Collected data:
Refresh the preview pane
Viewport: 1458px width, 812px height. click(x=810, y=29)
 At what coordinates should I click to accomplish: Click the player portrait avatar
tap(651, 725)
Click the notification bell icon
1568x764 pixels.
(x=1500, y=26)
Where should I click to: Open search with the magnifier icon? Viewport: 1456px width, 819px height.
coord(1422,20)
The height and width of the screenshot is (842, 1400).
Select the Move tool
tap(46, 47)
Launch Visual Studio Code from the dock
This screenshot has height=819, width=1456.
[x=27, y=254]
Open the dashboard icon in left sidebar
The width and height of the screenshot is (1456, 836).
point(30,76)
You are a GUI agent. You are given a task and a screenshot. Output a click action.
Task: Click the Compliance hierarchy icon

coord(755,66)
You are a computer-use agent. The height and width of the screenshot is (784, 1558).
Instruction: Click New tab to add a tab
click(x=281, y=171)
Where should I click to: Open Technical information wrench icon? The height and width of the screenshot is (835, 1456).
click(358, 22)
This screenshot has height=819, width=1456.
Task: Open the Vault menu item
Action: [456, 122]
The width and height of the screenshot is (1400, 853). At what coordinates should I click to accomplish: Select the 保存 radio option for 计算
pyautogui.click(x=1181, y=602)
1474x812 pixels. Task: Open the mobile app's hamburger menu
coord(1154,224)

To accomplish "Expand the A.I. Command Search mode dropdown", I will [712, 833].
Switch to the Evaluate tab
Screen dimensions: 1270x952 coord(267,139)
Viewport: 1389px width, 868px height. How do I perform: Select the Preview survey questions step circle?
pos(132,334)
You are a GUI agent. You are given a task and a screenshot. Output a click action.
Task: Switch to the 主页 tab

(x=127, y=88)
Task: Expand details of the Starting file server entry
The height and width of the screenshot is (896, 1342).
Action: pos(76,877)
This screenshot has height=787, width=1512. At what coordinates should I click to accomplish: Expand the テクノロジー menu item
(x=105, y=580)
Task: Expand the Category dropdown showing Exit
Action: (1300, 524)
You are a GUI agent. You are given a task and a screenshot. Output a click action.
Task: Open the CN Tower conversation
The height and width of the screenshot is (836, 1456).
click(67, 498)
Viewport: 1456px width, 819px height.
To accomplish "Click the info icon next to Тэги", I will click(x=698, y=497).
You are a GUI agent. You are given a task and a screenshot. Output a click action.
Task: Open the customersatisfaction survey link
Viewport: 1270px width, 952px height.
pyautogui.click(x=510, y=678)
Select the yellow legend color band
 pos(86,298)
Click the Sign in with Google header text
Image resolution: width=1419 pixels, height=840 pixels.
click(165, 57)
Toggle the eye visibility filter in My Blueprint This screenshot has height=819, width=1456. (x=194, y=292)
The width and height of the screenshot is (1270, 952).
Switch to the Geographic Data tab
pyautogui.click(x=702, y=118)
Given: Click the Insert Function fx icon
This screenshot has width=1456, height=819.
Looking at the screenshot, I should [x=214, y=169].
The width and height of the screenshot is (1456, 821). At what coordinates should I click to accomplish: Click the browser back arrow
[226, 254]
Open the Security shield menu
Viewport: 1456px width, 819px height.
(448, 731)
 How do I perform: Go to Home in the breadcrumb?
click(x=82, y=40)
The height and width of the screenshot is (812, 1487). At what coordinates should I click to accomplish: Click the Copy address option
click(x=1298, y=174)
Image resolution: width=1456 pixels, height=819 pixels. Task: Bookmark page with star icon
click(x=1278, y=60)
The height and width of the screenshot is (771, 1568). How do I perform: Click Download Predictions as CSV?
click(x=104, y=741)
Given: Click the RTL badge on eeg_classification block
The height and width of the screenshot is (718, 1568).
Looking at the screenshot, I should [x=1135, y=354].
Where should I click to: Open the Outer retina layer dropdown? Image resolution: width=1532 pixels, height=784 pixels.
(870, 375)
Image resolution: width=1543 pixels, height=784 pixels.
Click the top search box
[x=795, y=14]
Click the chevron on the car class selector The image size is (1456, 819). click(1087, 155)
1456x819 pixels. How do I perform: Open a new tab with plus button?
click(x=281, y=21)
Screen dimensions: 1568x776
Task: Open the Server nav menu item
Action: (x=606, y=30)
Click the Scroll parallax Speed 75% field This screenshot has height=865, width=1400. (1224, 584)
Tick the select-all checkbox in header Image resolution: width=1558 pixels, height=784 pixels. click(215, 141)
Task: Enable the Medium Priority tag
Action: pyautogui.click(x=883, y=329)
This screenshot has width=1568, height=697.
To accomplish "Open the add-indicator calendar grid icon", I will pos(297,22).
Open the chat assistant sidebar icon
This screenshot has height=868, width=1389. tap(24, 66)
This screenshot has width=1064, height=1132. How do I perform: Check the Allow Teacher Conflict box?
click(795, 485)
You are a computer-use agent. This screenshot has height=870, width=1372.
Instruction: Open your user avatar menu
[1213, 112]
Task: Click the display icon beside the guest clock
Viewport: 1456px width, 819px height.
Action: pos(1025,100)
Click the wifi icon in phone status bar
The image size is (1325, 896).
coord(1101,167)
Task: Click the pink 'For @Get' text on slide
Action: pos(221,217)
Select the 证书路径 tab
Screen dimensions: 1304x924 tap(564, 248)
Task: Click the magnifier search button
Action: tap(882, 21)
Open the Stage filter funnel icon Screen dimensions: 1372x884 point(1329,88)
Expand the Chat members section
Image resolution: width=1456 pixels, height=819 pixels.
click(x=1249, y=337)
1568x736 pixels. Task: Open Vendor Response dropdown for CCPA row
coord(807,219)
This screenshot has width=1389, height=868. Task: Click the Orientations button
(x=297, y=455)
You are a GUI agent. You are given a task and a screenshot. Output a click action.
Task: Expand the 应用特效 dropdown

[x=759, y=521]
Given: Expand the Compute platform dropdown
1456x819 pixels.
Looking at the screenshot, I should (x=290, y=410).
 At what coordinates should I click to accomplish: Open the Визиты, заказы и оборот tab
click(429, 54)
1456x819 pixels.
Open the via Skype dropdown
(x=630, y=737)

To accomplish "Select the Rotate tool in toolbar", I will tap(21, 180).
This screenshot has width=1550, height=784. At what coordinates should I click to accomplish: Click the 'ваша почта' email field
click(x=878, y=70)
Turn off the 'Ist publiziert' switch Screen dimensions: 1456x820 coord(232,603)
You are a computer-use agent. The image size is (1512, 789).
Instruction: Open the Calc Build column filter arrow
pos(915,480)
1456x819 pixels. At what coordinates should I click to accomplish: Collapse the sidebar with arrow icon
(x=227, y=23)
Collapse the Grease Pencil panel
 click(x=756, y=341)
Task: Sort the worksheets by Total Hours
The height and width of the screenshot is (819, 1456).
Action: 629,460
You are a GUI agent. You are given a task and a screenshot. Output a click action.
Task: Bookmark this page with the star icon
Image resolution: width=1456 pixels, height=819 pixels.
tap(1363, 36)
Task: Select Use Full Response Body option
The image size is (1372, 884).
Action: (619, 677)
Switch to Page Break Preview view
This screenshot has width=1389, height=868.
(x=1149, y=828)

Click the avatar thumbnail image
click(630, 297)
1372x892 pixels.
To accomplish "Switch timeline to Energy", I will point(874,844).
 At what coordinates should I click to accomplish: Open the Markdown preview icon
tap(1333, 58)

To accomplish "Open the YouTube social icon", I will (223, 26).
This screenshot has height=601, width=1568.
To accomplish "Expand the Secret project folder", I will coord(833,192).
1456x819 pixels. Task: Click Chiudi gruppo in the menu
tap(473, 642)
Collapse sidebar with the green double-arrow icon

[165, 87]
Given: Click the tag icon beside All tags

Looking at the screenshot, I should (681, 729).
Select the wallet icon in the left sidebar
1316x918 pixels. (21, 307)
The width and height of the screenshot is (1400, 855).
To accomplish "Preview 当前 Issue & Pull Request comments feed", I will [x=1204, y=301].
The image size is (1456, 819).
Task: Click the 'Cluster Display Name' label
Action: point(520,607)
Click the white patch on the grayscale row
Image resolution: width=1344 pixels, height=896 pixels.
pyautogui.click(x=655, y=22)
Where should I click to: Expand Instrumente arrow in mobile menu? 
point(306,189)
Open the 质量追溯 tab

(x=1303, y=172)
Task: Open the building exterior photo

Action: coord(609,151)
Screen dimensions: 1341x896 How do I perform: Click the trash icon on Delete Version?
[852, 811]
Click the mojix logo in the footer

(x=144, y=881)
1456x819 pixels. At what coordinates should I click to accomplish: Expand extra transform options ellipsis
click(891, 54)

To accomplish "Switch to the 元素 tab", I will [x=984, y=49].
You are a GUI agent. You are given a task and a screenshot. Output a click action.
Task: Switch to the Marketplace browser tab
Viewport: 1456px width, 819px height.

- **To do**
Leave out every line above except those from the line with "Switch to the Geographic Data tab" up to and including the line with "Click the chevron", and copy those exactly.

- **Problem solution**
Switch to the Geographic Data tab
pyautogui.click(x=702, y=118)
Given: Click the Insert Function fx icon
This screenshot has width=1456, height=819.
Looking at the screenshot, I should [x=214, y=169].
The width and height of the screenshot is (1456, 821). At what coordinates should I click to accomplish: Click the browser back arrow
[226, 254]
Open the Security shield menu
Viewport: 1456px width, 819px height.
(448, 731)
 How do I perform: Go to Home in the breadcrumb?
click(x=82, y=40)
The height and width of the screenshot is (812, 1487). At what coordinates should I click to accomplish: Click the Copy address option
click(x=1298, y=174)
Image resolution: width=1456 pixels, height=819 pixels. Task: Bookmark page with star icon
click(x=1278, y=60)
The height and width of the screenshot is (771, 1568). How do I perform: Click Download Predictions as CSV?
click(x=104, y=741)
Given: Click the RTL badge on eeg_classification block
The height and width of the screenshot is (718, 1568).
Looking at the screenshot, I should [x=1135, y=354].
Where should I click to: Open the Outer retina layer dropdown? Image resolution: width=1532 pixels, height=784 pixels.
(870, 375)
Image resolution: width=1543 pixels, height=784 pixels.
Click the top search box
[x=795, y=14]
Click the chevron on the car class selector The image size is (1456, 819). click(1087, 155)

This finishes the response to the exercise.